### SOURCE DOCUMENT
****************
A white paper on the status of Himalayan glaciers and global warming, currently being studied by the Ministry of Environment and Forests (MoEF), suggests that in most cases glaciers have stopped retreating. While the Gangotri glacier stopped receding in the 2007-09 period, it says, glaciers like Pindari in Kumaon continue to record a high annual retreat of almost 10 metres annually.
MoEF Minister Jairam Ramesh believes that the data indicates that a better understanding is needed of what is happening and refuses to accept that global warming is causing the retreat. "The Himalayan glaciers are in trouble. The paper finds that some are retreating, but others seem to be advancing. However, there is no robust scientific evidence to suggest that climate change is causing the retreat," Ramesh said.
****************
### STATED GOAL 1
In the passage on Himalayan glaciers, why does Jairam Ramesh refuse to accept that global warming is causing the retreat? Answer in one to three sentences.
### STATED GOAL 2
Write the next paragraph of the passage on Himalayan glaciers, picking up after its final sentence.

(Source data)
****************
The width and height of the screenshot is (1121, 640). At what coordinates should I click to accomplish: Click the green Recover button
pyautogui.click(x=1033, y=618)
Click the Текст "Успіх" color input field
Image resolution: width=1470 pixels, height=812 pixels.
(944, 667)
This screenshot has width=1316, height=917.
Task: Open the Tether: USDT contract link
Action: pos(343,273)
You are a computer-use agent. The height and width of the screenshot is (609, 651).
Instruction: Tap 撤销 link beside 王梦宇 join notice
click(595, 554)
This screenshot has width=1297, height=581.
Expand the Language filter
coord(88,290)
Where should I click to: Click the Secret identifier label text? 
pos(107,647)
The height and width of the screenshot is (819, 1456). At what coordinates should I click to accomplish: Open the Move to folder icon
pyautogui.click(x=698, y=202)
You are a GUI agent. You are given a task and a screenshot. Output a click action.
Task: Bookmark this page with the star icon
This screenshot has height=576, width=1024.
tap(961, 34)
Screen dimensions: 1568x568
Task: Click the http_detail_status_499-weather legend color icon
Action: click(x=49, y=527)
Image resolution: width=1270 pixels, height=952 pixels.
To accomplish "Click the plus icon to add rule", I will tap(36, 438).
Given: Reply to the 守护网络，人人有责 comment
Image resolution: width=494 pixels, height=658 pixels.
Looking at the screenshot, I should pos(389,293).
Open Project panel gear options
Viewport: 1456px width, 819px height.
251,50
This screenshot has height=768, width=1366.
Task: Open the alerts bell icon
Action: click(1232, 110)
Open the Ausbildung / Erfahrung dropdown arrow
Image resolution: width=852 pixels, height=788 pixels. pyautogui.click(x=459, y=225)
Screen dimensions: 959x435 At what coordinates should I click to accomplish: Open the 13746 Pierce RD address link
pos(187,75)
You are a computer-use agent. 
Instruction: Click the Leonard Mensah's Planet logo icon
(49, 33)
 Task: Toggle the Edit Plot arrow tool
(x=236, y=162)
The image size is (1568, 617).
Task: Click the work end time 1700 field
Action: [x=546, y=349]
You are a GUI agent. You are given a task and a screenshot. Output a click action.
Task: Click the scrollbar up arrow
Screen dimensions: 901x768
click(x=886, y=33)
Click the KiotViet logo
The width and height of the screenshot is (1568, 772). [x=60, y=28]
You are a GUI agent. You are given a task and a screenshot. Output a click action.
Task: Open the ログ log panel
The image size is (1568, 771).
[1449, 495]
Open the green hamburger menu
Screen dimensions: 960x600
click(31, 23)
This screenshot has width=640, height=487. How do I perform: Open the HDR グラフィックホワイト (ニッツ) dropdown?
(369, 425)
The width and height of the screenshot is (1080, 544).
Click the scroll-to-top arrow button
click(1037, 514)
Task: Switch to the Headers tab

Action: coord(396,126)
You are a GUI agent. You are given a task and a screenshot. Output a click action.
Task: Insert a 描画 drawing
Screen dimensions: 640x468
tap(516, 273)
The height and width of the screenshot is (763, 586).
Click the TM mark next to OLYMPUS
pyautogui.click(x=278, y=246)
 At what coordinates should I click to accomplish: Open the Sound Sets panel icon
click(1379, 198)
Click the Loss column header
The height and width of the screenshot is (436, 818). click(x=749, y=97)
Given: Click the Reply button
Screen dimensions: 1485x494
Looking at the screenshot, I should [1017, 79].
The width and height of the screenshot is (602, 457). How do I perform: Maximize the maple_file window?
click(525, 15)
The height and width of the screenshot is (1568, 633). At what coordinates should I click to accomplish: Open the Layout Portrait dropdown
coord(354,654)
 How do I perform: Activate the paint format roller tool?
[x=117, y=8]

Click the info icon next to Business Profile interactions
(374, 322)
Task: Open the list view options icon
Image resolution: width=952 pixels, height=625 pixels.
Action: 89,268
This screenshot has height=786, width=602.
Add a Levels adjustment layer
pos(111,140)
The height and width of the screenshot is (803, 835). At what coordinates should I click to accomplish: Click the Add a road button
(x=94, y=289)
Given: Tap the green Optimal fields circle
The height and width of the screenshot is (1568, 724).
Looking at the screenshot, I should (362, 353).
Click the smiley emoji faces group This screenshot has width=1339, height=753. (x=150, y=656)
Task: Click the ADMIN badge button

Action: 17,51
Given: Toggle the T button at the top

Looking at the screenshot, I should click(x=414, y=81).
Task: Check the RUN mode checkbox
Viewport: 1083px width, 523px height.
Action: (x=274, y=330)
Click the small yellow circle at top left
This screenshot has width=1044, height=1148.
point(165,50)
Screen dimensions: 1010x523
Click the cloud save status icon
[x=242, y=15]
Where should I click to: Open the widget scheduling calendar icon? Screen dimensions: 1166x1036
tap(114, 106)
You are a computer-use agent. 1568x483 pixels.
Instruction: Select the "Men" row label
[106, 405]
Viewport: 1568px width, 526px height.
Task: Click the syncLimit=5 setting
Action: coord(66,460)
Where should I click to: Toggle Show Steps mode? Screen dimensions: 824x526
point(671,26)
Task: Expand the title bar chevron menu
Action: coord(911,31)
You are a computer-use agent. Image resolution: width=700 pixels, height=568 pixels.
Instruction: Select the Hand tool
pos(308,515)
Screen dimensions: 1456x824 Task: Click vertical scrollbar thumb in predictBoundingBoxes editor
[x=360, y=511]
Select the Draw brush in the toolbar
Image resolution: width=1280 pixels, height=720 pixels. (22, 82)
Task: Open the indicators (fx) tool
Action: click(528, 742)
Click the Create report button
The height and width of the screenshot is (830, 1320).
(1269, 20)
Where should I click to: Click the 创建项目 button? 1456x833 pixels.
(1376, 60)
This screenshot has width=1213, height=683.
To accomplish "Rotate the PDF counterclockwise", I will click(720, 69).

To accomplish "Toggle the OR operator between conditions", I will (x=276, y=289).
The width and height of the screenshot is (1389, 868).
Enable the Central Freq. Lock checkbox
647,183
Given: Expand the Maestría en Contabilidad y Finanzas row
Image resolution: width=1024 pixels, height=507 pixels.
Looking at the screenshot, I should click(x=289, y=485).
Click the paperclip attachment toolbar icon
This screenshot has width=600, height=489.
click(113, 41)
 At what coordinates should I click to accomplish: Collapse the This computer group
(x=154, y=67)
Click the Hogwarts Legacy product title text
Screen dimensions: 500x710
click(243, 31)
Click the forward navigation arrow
****************
### FINAL ANSWER 1
Ramesh says there is no robust scientific evidence that climate change is causing the retreat. He points out that the white paper finds some glaciers retreating while others seem to be advancing, which he takes to mean that a better understanding of what is happening is needed.

### FINAL ANSWER 2
However, studying only the "snout" or the front of the glacier, as the new review did, comes with its own problems, with the study noting that even adjoining glaciers seem to behave differently. The report notes that while glaciers react to climate, immediate effects of climate may not reflect on the snout of a glacier.
Glaciologists are of the view that several factors — mass, length and breadth — and not just the snouts of Himalayan glaciers need to be studied seriously.
Reviewing the position of the "snouts" of glaciers, the white paper found that Himalayan glaciers are in retreat, but not "abnormally" so, and concluded that there seemed to be no impact of global warming. The paper was prepared by V K Raina, a former deputy director general of the Geological Survey of India.
In case of the Gangotri glacier, the review said, there was no retreat between September 2007 and June 2009. The same glacier had retreated an alarming 20 metres between the 1970s and 2000.
... contd.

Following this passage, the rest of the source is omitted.